Une pression djihadiste intense sur la capitale malienne
En mai 2026, le Mali fait face à une crise sans précédent, marquée par un blocus imposé par des groupes liés à Al-Qaïda autour de sa capitale, Bamako. À l'approche de l'Aïd al-Adha, cette stratégie vise à perturber l'approvisionnement en carburant et en marchandises, impactant directement la vie quotidienne des habitants et la stabilité économique du pays.
Des informations vérifiées par les services de renseignement et des données satellites de la NASA ont confirmé l'ampleur d'une attaque survenue le mardi 19 mai 2026. À environ 45 kilomètres à l'ouest de Bamako, sur une route vitale reliant la capitale à la Guinée, des combattants du Groupe de soutien à l'Islam et aux musulmans (JNIM) ont intercepté et détruit de nombreux véhicules, dont des camions-citernes et des véhicules de transport de marchandises. Bien que les passagers aient été épargnés, cet événement souligne l'intensification d'un blocus énergétique visant à étouffer l'économie malienne et à contester l'autorité du gouvernement militaire.

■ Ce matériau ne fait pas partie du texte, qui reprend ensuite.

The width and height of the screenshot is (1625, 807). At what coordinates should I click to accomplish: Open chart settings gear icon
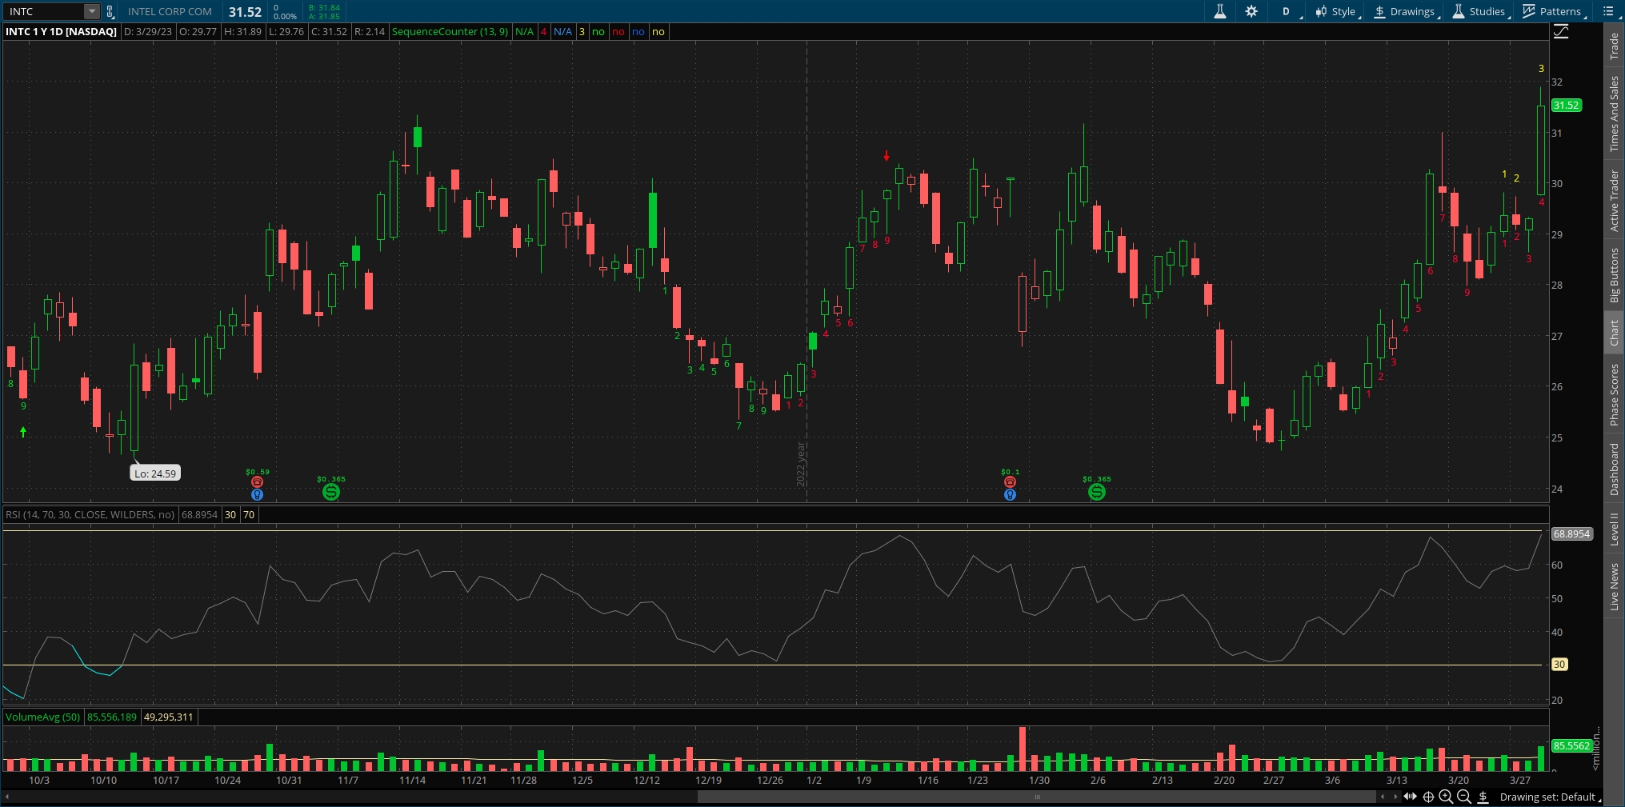click(1251, 11)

Conséquences économiques et sociales pour les Bamakois
Étant un pays enclavé, le Mali dépend fortement de ses corridors routiers depuis les ports du Sénégal et de la Côte d'Ivoire pour ses importations de carburant et de produits de première nécessité. La perturbation de ces axes cruciaux a entraîné une flambée des prix à Bamako, avec une augmentation significative du coût des denrées alimentaires de base. Par exemple, le prix du kilogramme de pommes de terre a bondi de 350 à plus de 500 francs CFA.

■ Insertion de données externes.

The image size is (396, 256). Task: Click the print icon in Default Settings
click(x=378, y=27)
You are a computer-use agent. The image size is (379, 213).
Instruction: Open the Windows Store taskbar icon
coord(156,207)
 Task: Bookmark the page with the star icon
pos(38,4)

La situation est particulièrement préoccupante à l'approche de la Tabaski, où le transport de bétail vers la capitale est gravement affecté. Les éleveurs hésitent à prendre la route par crainte de perdre leurs troupeaux, laissant les étals de moutons vides. Cette pénurie contraint de nombreuses familles, notamment les plus modestes, à revoir leurs plans pour la fête, les poussant parfois à renoncer au sacrifice rituel ou à partager l'achat d'un bœuf.
La réponse de la junte militaire et les défis de l'alliance russe
Face à cette stratégie d'étranglement, le général Assimi Goïta, chef de l'État, s'efforce de réorganiser la riposte. En janvier, le général de brigade Famouké Camara a été nommé pour diriger une opération anti-blocus. L'armée malienne s'appuie sur les forces paramilitaires russes d'Africa Corps (anciennement groupe Wagner) pour sécuriser les convois de carburant, avec le déploiement d'hélicoptères de combat. Cependant, malgré ces efforts et une communication active d'Africa Corps, les attaques djihadistes persistent, bloquant régulièrement trois des six principales routes d'accès à Bamako.
Cette vulnérabilité logistique s'ajoute à une crise politique latente, exacerbée par des attaques coordonnées le mois dernier par des rebelles touaregs et le JNIM, qui ont coûté la vie au ministre de la Défense, Sadio Camara. Arrivés au pouvoir en 2020 avec la promesse de restaurer l'intégrité territoriale, les dirigeants militaires voient leur crédibilité mise à l'épreuve. L'insécurité, autrefois confinée aux régions éloignées du nord et de l'est, touche désormais les environs de la capitale, empêchant les habitants de Bamako de se rendre dans leurs villages pour les célébrations familiales.
Répercussions régionales et perspectives d'avenir
Les conséquences de ce blocus dépassent les frontières maliennes, affectant le commerce en Afrique de l'Ouest. Le ciblage de plus d'une centaine de camions de transport depuis l'année dernière décourage les transporteurs ivoiriens et sénégalais, entraînant une augmentation significative des coûts d'assurance du fret dans la sous-région. Bien que le Kremlin ait réaffirmé son engagement à soutenir le Mali contre l'extrémisme, l'efficacité des opérations russes est remise en question sur le terrain.
La transformation du conflit en une guerre d'usure économique force le gouvernement malien à reconsidérer ses stratégies et à militariser ses réseaux de distribution d'énergie, faisant de chaque station-service une cible potentielle. Le blocus partiel de Bamako à l'approche de la Tabaski illustre une nouvelle phase du conflit, où les besoins quotidiens de la population deviennent un champ de bataille. En privant les citoyens de biens essentiels pour les fêtes religieuses, le JNIM cherche à éroder la confiance entre la population et le général Assimi Goïta. L'issue de cette situation dépendra de la capacité des forces maliennes et de leurs alliés russes à sécuriser durablement les routes d'approvisionnement, ou si l'asphyxie économique entraînera un changement de dynamique politique au sommet de l'État.